He Made a Game About a Joyous Journey. He Also Got a Bit Lost.
The New York Times
Anthony Tan was 16 when his idea for a video game about a deer caught the industry’s eye. Nine years later, he’s still working on it.
Anthony Tan’s hands shook as he took his seat in a dark Los Angeles theater. The neon green lights sporadically illuminated the 7,000 faces around him.
Tan, a solo video game developer, was just 20 years old. Yet a trailer for his game, Way to the Woods, was about to share screen time with dozens of other coming Xbox titles, including those from mega-franchises like Gears of War and Halo. Unlike those games, created by teams of hundreds with eight- or nine-figure budgets, Tan had built his alone in his spare time, buoyed by grant funding.
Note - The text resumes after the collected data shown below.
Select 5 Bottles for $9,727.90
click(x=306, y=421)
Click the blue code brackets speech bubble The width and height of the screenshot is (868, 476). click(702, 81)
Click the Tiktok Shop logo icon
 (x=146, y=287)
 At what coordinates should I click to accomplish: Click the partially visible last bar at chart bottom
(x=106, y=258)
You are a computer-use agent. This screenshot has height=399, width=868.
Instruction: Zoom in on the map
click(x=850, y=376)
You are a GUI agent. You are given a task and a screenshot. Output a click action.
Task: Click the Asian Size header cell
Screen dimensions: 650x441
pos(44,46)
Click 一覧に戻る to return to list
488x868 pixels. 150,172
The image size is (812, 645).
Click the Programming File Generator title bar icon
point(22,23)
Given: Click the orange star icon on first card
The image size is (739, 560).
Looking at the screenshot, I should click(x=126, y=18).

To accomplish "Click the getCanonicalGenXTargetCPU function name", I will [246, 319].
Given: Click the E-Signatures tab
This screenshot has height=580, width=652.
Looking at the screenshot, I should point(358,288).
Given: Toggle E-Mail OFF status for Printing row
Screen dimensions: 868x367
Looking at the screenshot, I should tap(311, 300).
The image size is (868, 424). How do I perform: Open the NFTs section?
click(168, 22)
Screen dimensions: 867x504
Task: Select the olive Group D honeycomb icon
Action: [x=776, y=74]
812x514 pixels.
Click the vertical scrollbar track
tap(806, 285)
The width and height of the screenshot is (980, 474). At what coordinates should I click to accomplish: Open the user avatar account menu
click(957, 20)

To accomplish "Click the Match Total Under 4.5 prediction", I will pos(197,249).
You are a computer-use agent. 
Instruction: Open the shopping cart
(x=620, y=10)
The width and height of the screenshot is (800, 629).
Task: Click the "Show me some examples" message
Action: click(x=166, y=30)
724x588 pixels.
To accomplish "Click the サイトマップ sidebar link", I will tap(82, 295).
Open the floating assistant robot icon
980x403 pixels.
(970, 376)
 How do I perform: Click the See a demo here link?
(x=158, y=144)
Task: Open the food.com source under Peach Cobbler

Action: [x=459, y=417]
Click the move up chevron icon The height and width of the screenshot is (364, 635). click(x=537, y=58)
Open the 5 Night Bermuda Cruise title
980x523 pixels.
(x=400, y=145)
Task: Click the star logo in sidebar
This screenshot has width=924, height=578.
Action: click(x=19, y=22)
By the time he sat down in the theater at Microsoft’s annual hype-building event, in June 2019, Tan had watched his trailer more than 100 times. He knew every note, every camera pan. As the lights dimmed and the screen faded to black, he was too nervous to look. Everyone else watched his game’s stars — a deer and a fawn — appear onscreen, pushing a railway handcar across a golden plain.
Even before the event was over, Tan’s phone blew up with Twitter messages from strangers. Millions of people had been watching the livestream online. Some praised the game’s art style, which Tan said was inspired by the Studio Ghibli movies “Princess Mononoke” and “Spirited Away”; others were intrigued by its unusual main characters.
Tan was now shaking from adrenaline, not nerves.
“It was absolutely exhilarating,” he said.